As massive as it was, we support the federal involvement in AIG. Unlike Lehman Brothers, the investment firm that federal authorities refused to help over the weekend, AIG’s problems could have an impact on far more than its shareholders. Everyone insured by the company, from large corporations to individuals, could be harmed if the company went bankrupt.
It should be noted that AIG’s insurance operation is still profitable, according to The Wall Street Journal. Its financial problems stem from leveraging its assets to invest in other things.
That’s the problem facing many financial firms today. They moved beyond their primary business, borrowing heavily against their assets, to invest in things like real estate and mortgages that seemed like easy money at the time.
Members of both parties encouraged and even assisted them by easing restrictions on how and where they could invest.

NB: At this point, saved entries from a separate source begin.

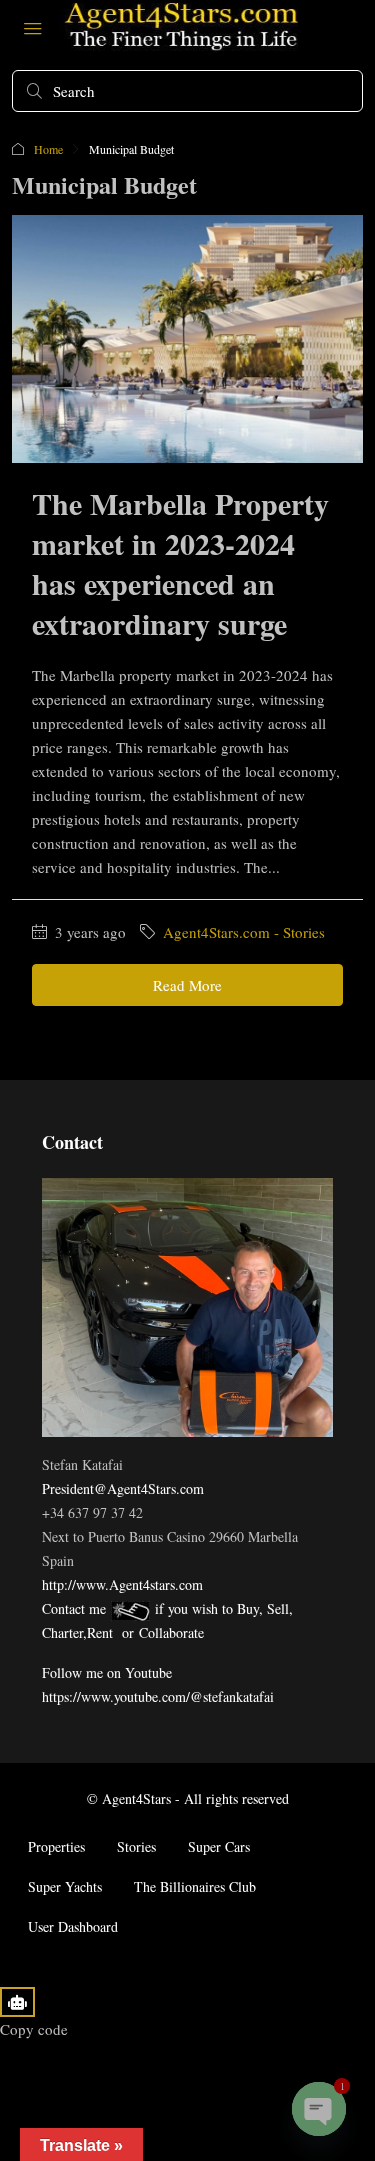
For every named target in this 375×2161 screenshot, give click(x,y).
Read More (187, 985)
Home (48, 149)
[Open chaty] (319, 2109)
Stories (136, 1846)
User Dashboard (73, 1926)
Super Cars (219, 1846)
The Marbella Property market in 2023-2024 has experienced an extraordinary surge (180, 563)
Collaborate (171, 1632)
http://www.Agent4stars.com (122, 1584)
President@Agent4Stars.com (123, 1488)
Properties (56, 1846)
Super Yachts (65, 1886)
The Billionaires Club (195, 1886)
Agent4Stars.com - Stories (244, 932)
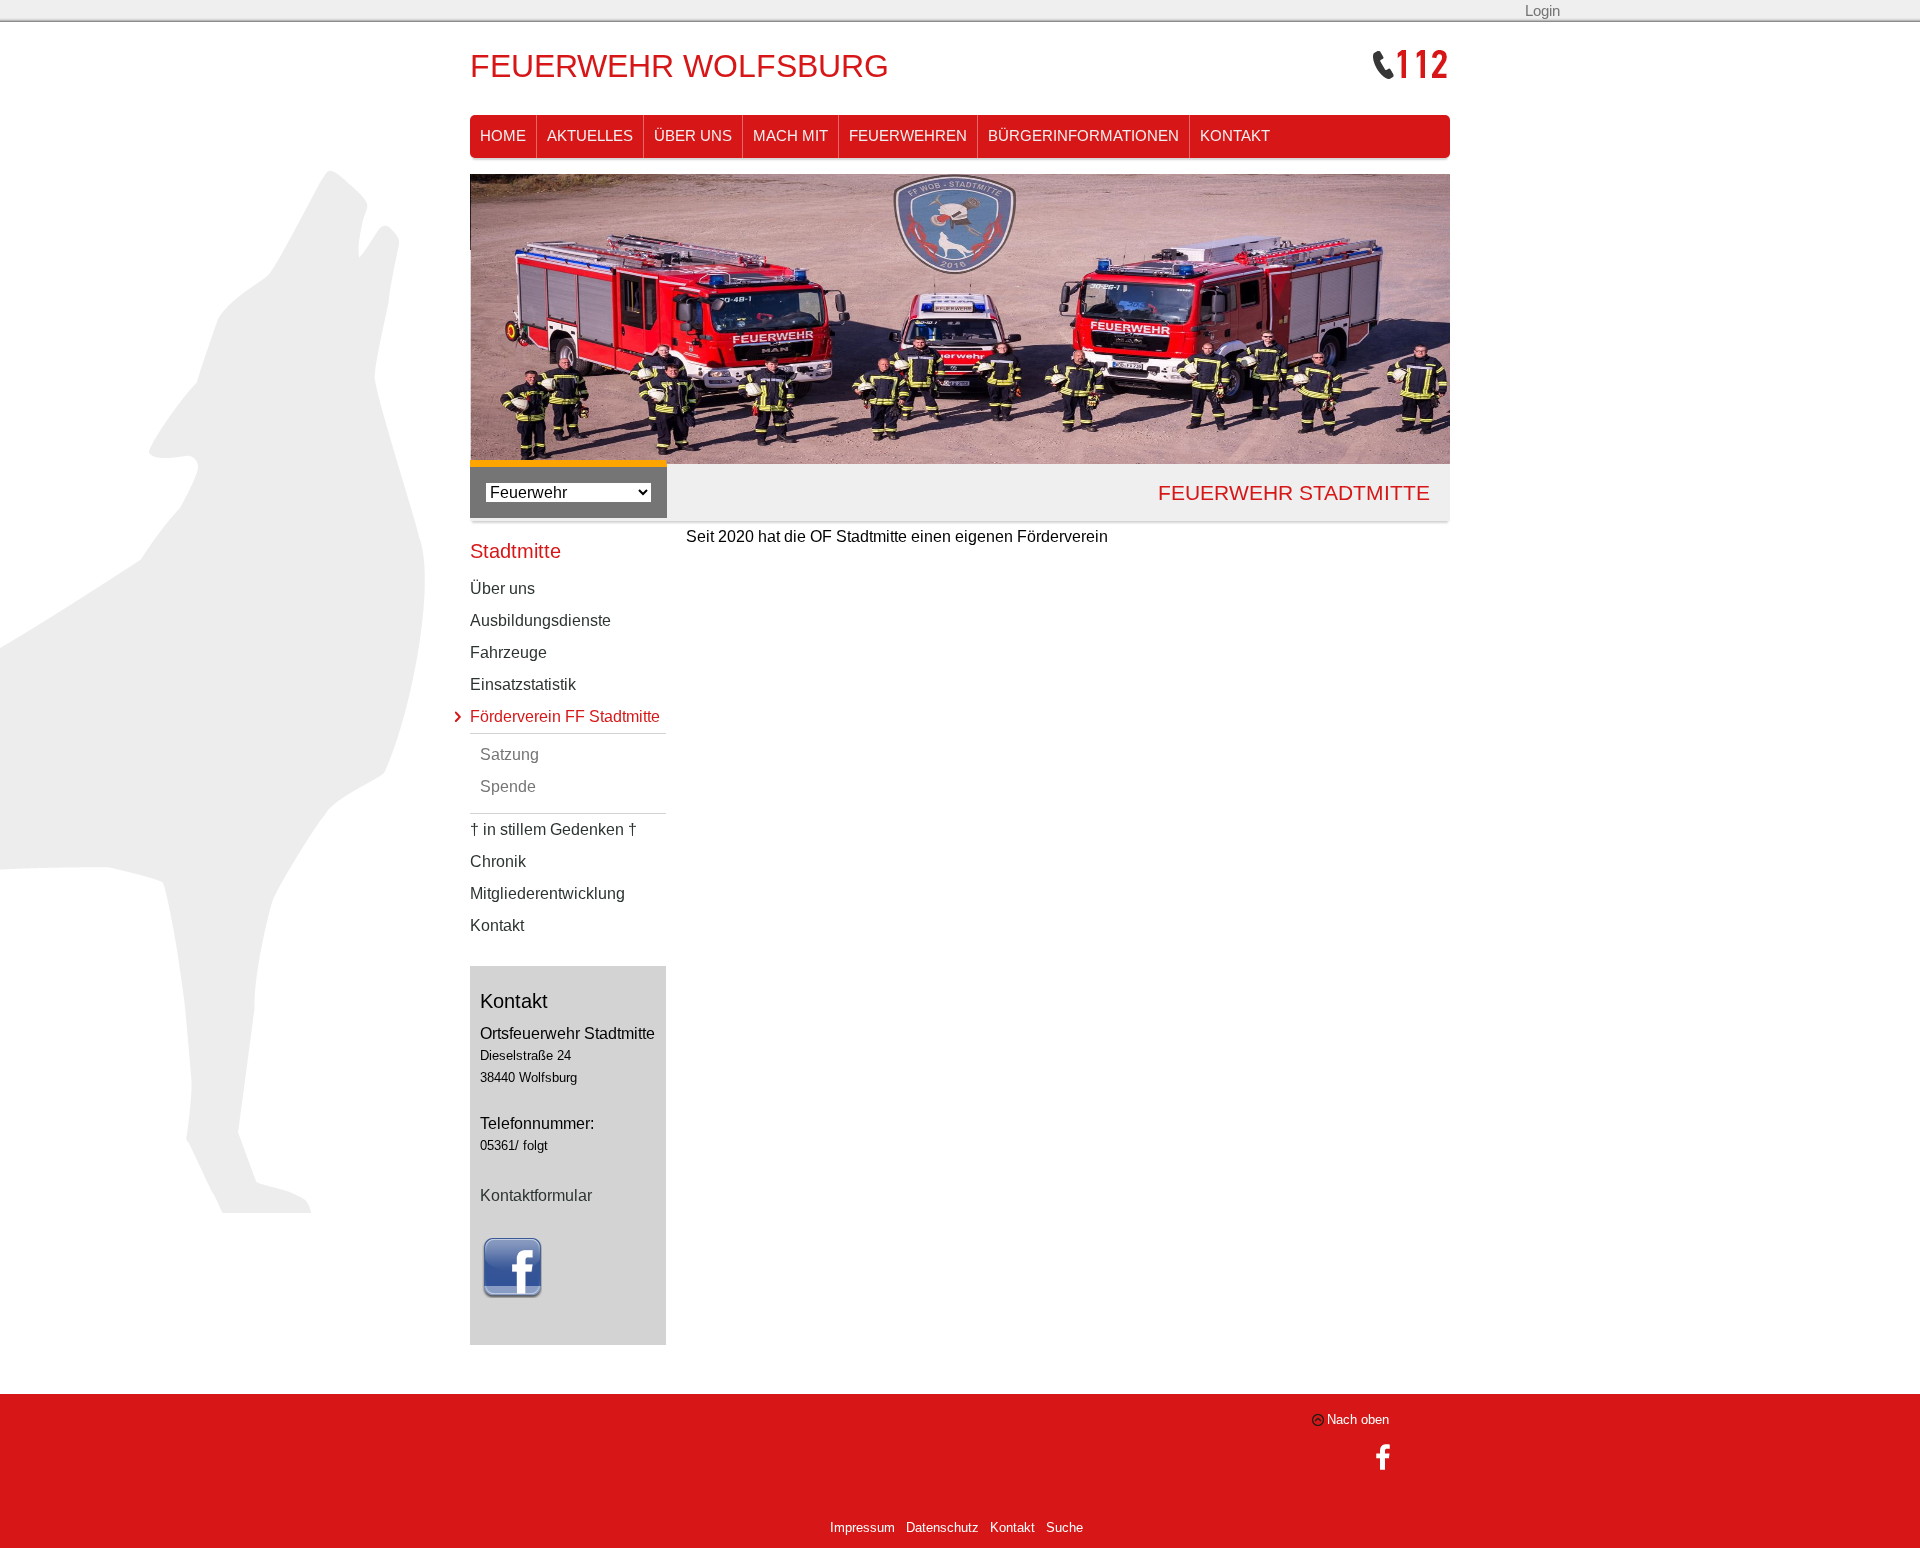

But hindsight is always 20/20. The question is what to do now.
There are calls for creating something like the Resolution Trust Corp. of the 1980s to stabilize the mortgage industry, and that certainly makes sense. So do stricter rules limiting borrowing-to-asset rules for financial institutions.
And authorities must be prepared to let more companies fail. Aiding a company like AIG is an exception.
Taxpayers can’t afford to bail out every firm whose managers made poor decisions.